### TASK STATEMENT
Leave out the pictures and copy every record exactly.

### Saved data entries

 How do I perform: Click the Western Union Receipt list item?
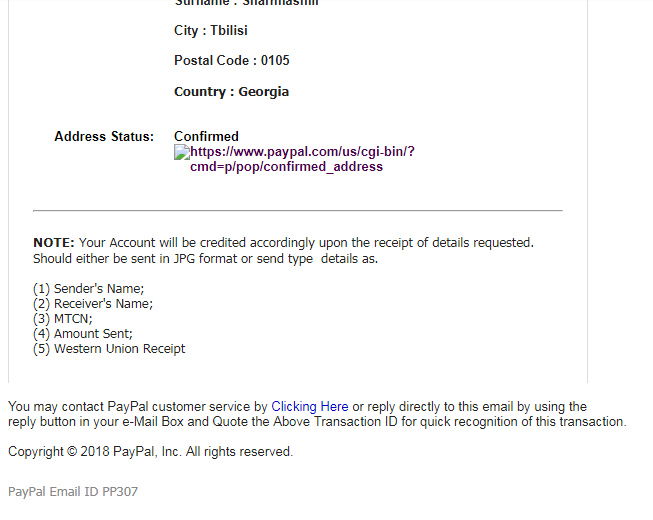coord(109,348)
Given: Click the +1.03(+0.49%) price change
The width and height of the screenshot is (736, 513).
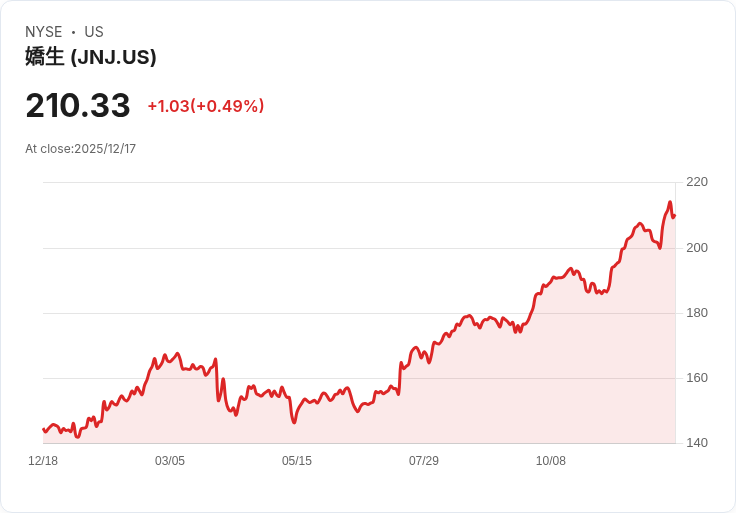Looking at the screenshot, I should tap(206, 106).
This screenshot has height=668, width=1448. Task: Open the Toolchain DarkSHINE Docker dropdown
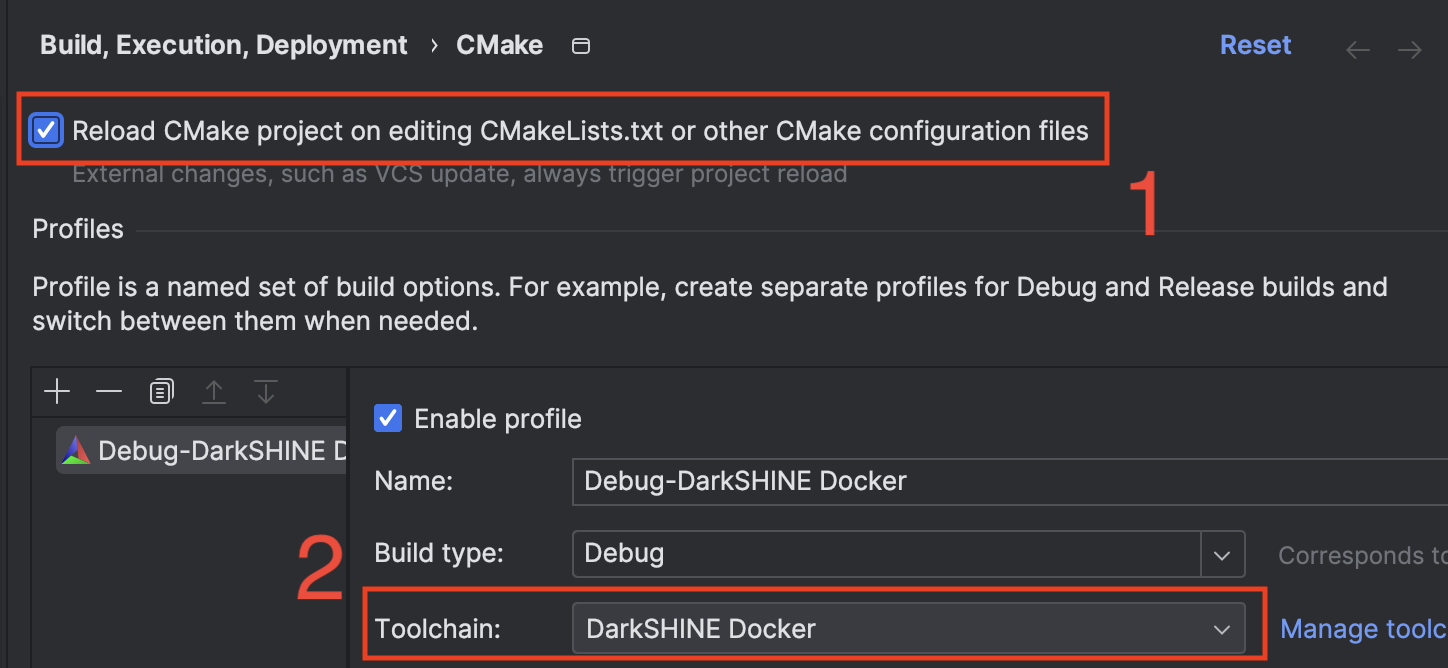click(x=909, y=629)
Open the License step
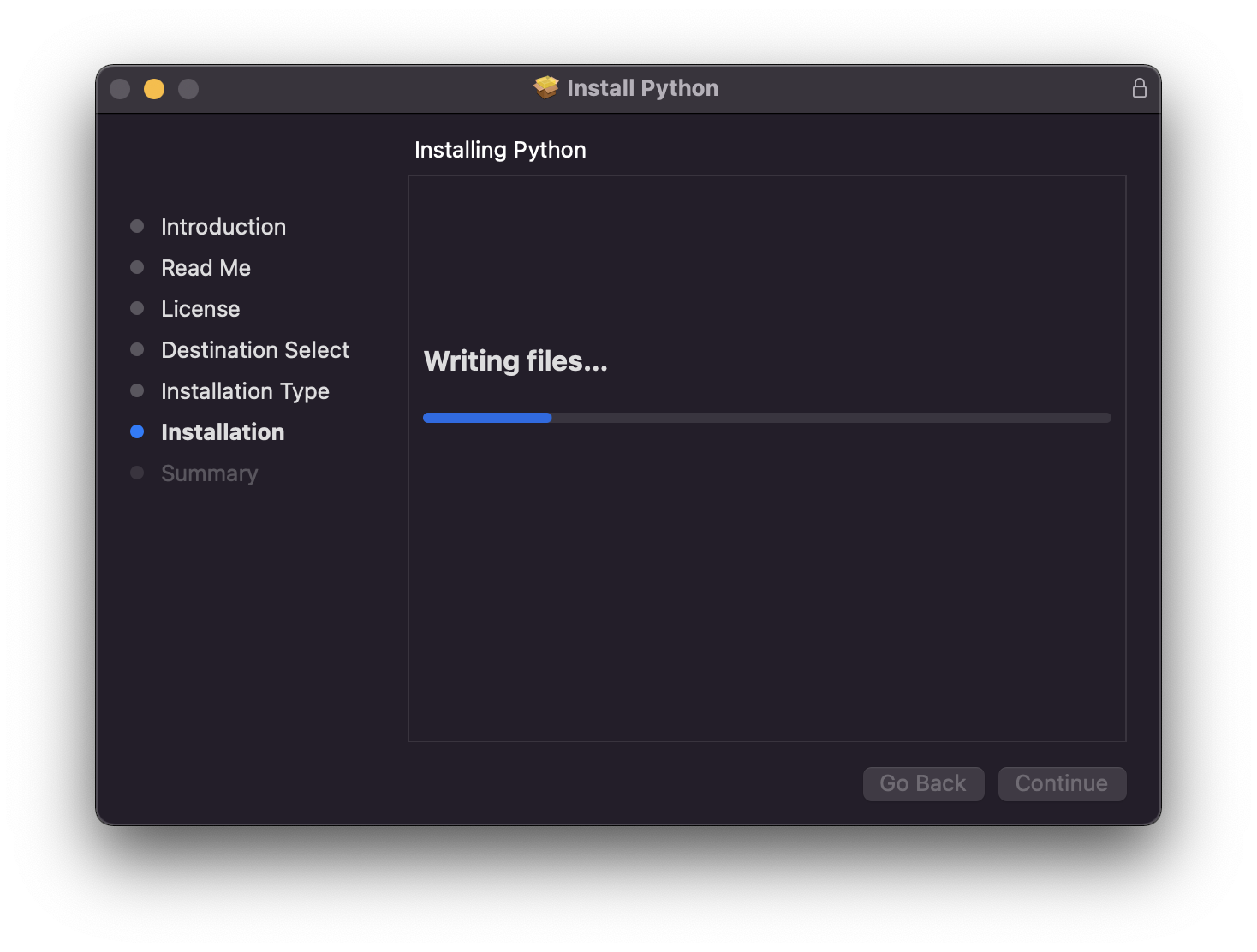Viewport: 1257px width, 952px height. tap(200, 309)

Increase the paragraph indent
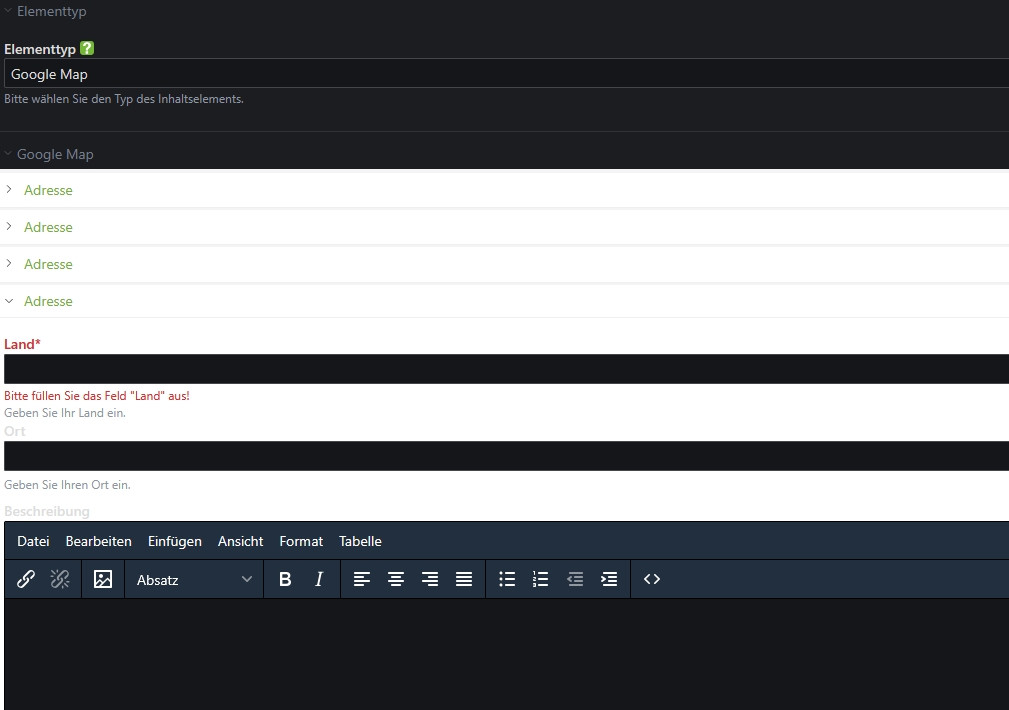coord(609,579)
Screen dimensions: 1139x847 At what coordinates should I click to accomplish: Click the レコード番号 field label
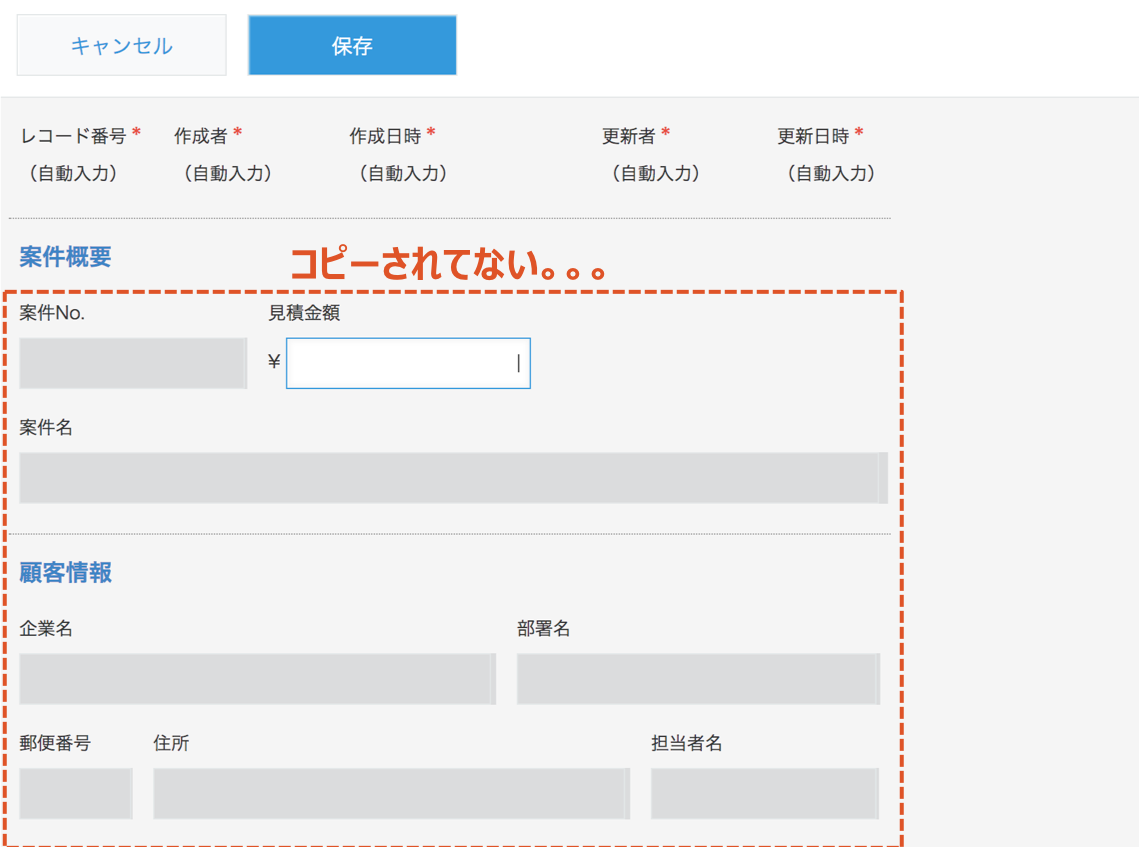click(73, 136)
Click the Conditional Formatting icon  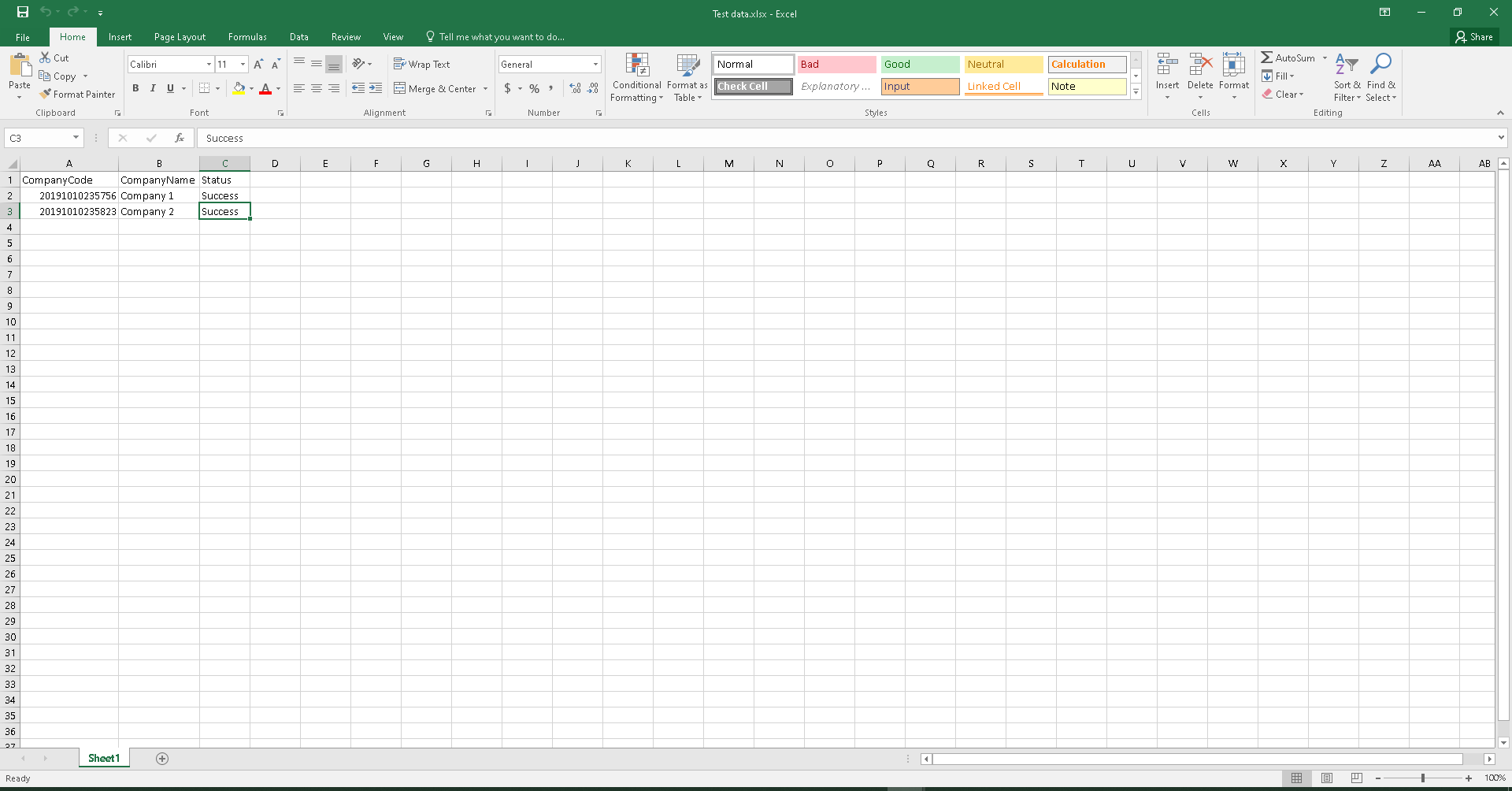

### EXERCISE RESPONSE
 How do I perform: Click the Western Union Receipt list item?
coord(109,348)
Given: Click the +1.03(+0.49%) price change
The width and height of the screenshot is (736, 513).
Looking at the screenshot, I should tap(206, 106).
This screenshot has height=668, width=1448. Task: Open the Toolchain DarkSHINE Docker dropdown
click(x=909, y=629)
Open the License step
Viewport: 1257px width, 952px height. tap(200, 309)

Increase the paragraph indent
coord(609,579)
Screen dimensions: 1139x847 At what coordinates should I click to accomplish: Click the レコード番号 field label
click(73, 136)
Click the Conditional Formatting icon  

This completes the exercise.